Charging your electric car in the charging station in your neighborhood may expose your personal data, a cybersecurty researcher claims.

Mathias Dalheimer raised this issue at the thirty-fourth Chaos Communication Congress, in his talk about the vulnerabilities of the electric car infrastructure.

Charging station providers receive money in exchange for providing electrical energy. For those transactions, they need a built-in billing system. Before you can start charging your car, you need to identify yourself using your charging ID token, a special near-field-communication (NFC) card that is associated with your account.

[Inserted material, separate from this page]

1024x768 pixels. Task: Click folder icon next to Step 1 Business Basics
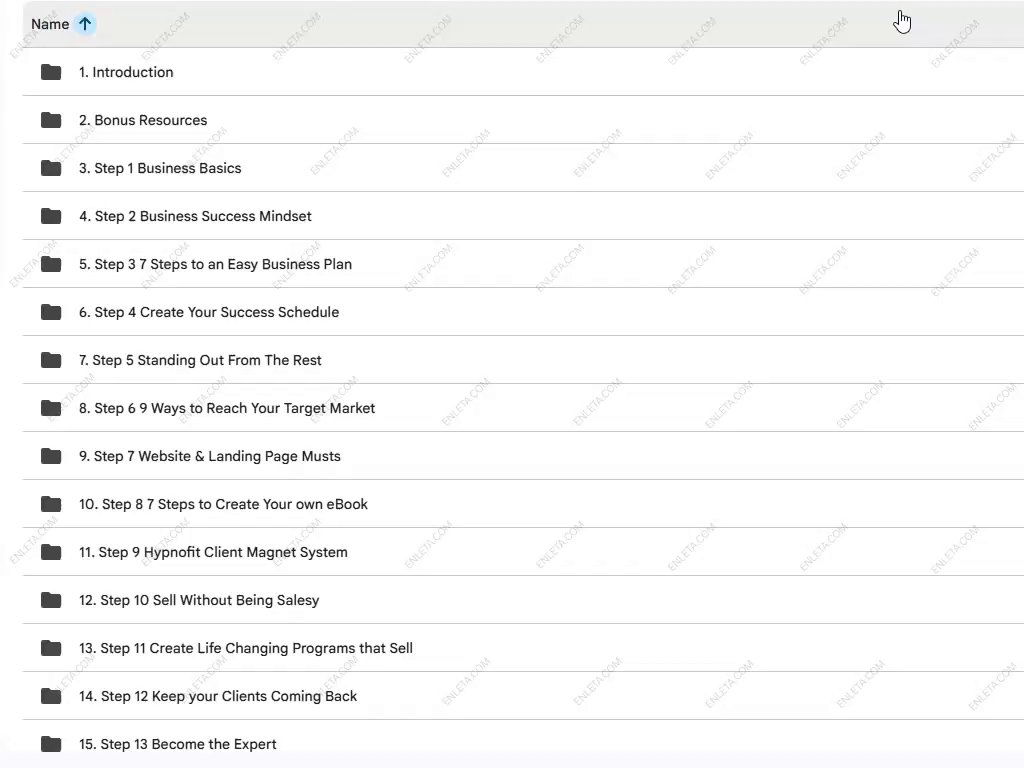[51, 168]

The billing for electro mobility is normally carried out using the Open Charge Point Protocol, which regulates communications between billing management systems on one end and the electric charging point on the other end. The charging point sends a request identifying you to the billing system; billing management approves the request and lets the charging point know; and the station lets you start charging. Afterwards, the amount of electricity is calculated and sent back to the billing management system so that it can bill you at the end of the month.

Dalheimer probed different components of the system and found that all of them had some problems with security. The first is the ID tokens. They are made by third-party providers and most of them do not secure your data. They are very simple NFC cards that do not encrypt your ID or anything else they contain. The cards' problems continue. First, they're pretty easy to program, which Mathias demonstrated by copying his own card and successfully charging with the copy. It would be easy for a knowledgeable person to program a bunch of cards, hoping to hit on a working account number.

Because charging providers bill once per month, if a car owner's account is compromised in that way, they won't see that anything is amiss until the monthly bill arrives.

Most stations use the 2012 version of the OCPP protocol, which is already relatively old and is based on HTTP. Mathias demonstrated how easy it is to set up a man-in-the-middle attack by relaying the transaction.

Moreover, both stations that Mathias examined had USB ports. Plug in an empty flash drive - and logs and configuration data will be copied to the drive. From this data, it's easy to get the login and the password for the OCPP server and, for good measure, the token numbers of previous users - which, remember, is all you need to imitate them.

Even worse, if the data on the drive is modified and then the USB drive is inserted back into the charging point, the charging point will automatically update from it and consider the data on the drive its new configuration. And that opens a whole lot of new possibilities to the hackers.

To sum up, potential criminals could collect ID card numbers, imitate them and use them for transactions; rewire charging requests, basically disabling the charging point; gain root access to the station and then do whatever they like.